Addressing skill intersection issue and realizing Julia full potential

I think that’s exactly the promise of Julia, you can compose and it just works? [There’s at least one exception, if you use OffsetArrays incorrecly, but then don’t do that, or if enable bounds-checking, and you will know, I think in all cases.]

A.
Let’s first take “realizing Julia’s full potential” to mean full speed, i.e. full runtime performance, and even tiny binaries.

One way would be to code in C style, type all your code, functions and structs with concrete types (it’s not hard to avoid non-concrete, abstract. types).

This will result in no (possible) type instabilities, and then I believe thus no invalidations either.

This will result in the same speed as C, will not be idiomatic Julia code(?), though it has one loophole.

C doesn’t have GC, meaning its code is more complex, while sometimes (not always) faster). You can code in Julia without relying on the GC, use Libc.malloc and free, and then the languages are very comparable, and you could compile to tiny fast binaries with StaticCompiler.jl. It seems unfair to me to complain about Julia for speed or being hard to support e.g. GPUs, that seems easier than in C or C++.

● SUPPLIED MATERIAL

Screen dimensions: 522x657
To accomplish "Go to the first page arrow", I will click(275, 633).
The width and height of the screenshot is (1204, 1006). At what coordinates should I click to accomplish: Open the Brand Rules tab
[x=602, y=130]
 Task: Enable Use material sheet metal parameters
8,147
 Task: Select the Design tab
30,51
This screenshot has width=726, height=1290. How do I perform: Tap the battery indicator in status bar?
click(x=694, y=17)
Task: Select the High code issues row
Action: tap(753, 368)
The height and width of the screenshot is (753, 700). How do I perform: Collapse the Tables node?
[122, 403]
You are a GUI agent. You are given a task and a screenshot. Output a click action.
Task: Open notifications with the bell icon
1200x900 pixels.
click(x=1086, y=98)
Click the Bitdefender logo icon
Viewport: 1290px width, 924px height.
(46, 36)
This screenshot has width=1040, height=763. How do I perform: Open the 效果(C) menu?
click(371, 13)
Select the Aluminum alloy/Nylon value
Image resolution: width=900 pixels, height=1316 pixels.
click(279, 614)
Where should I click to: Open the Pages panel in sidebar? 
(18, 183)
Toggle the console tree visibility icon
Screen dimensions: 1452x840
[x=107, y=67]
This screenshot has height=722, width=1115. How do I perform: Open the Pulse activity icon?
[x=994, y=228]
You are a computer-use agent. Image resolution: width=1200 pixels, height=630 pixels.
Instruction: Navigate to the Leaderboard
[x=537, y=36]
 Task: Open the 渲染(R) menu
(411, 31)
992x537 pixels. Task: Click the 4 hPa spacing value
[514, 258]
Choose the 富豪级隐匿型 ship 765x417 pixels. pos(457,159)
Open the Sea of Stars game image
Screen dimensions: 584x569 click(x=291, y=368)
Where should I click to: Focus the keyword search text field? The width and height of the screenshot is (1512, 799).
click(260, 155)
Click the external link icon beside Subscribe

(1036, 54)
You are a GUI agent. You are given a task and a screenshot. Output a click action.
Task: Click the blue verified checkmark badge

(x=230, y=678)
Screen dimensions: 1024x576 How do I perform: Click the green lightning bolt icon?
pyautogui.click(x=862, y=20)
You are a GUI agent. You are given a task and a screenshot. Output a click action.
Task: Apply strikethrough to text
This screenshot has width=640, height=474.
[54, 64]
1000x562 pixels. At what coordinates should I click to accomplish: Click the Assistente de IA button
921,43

● EXERCISE REQUIREMENTS
a: In the post on Julia's full potential, why is C code said to be more complex? Explain in one to three sentences.
b: In the post on Julia's full potential, which package could compile Julia code written without the GC into tiny fast binaries?
c: Continue the post on Julia's full potential from its last sentence.

● WRITTEN RESPONSES
a: C code is more complex because C has no garbage collector. The post adds that this also makes C code sometimes, though not always, faster.

b: StaticCompiler.jl.

c:
You don’t need to know anything about LLVM (it’s an implementation detail, and is actually skipped after compilation for those small binaries).

To get full speed CPUs are just very complex (in any language), the compiler takes care of a lot for you, e.g. loop unrolling, and SIMD, though it can be manually tuned.

Potentially Julia should be taught this way? Some argue C or assembly should be taught first to learn the low-level details that really help you as a programmer. I think it’s a mistake to teach that way first, but you could do that even with Julia.

There is one other loophole here, C has globals and they are fast, but only if const in Julia:

B.
What Julia is trying to do is cater to the Python and MATLAB crowd, work as other dynamic languages.

But Julia is less dynamic for speed-reasons, than e.g. Python, e.g. has potential of overflow of integer types. Those are defaults, Julia can be made as dynamic, and prevent overflows, or use BigInts as new defaults. Could also be less strict regarding arrays, similar to Matlab, it’s just thought to be bad engineering.

It’s instructive to think about what needs to happen to get rid of invalidations. It’s entirely possible to do without them, as in A. It’s just that in Python where you don’t have them you don’t try as hard to compile and be generic. In C you can’t be generic (or could not, it has since added some features for, I think rarely used, Go has also added generic feature, less powerful than Julia’s).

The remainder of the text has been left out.